家族と依存症|2015年10月相談レポート

〚2015年10月相談レポート〛10月は「家族と依存症」についてある男性から、「兄がギャンブルをやめられず、家族全員が困り果てている」というご相談がありました。話を聞くと、40代半ばのお兄さんは大学浪人中からギャンブルにハマり、20年来あらゆる金融機関から借金を重ねてきたということでした。
さらに、現在に至るまでお兄さんがギャンブルで作った借金は総額1,000万を超えており、支払いに困ると毎回「本当に申し訳ない。
これっきりだから。」と言って両親に泣きついてきたということです。また、その度に両親も「これが最後だから」と念押ししたうえで、その全額を肩代わりしてきたそうです。

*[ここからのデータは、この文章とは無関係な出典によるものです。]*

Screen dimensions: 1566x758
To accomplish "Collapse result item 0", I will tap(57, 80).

金策に焦っている時のお兄さんは正気を取り戻すようですが、既にギャンブル依存症と疑われるお兄さんとの間に口約束は成立せず、毎回あっけなく約束は破られてきたそうです。
そんなお兄さんとの長年の関係に、とうとう両親も「次にやったら縁を切る」と宣言したということです。

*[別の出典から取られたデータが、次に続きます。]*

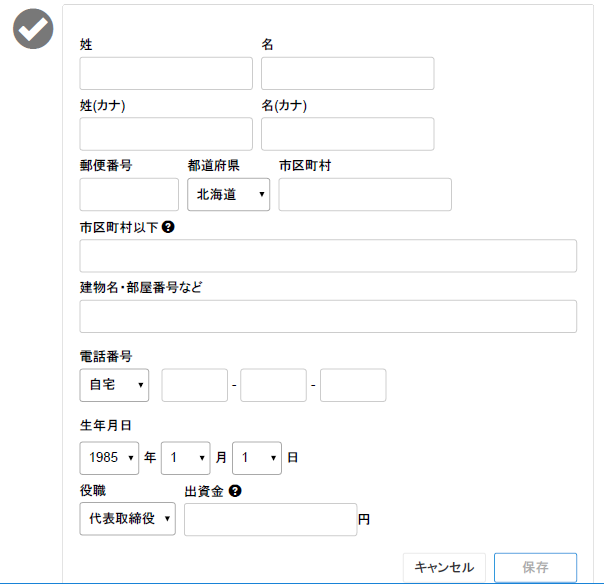The height and width of the screenshot is (584, 604).
Task: Open the birth day dropdown
Action: [x=257, y=458]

そしてつい最近のこと―。今度はカジノにハマったお兄さんが勤め先の会社からお金を横領し、そのお金をカジノに充てているということでした。
その話をお兄さんから聞いた相談者は、ギャンブルがやめられず犯罪に手を染めていく様子に危機感を感じ、相談に訪れました。この男性にできることは、“お兄さんのために”お金を援助しないこと、ご両親もそのように徹底すること―。もしも、やけを起こしたお兄さんが「死ぬ」「俺がどうなってもいいのか」などと周囲を脅したり、同情を買うような常套手段に出たとしても、一切肩代わりはせず、借金の整理は弁護士に依頼するなり、依存症の治療は医療の支援を受けるなりして、お兄さん自身に責任を取らせるしかないことを伝えました。
実際に、依存症の人にとって、近くにいる人達が本人に代わって責任を取り続けている限り、問題は永遠に解決しないことが多いのです。
横領の件も、いずれ必ず責任を負うべき時が来ます。
相談者の男性には、さらなる横領を食い止める手段として「本来は、お兄さん自身が上司に正直に打ち明けることが先。でもその前に、どうしてもあなたの良心が痛むなら、その会社に電話をかけ『こんな噂を聞いたんですが…』と警告してあげることしかできない」と伝えました。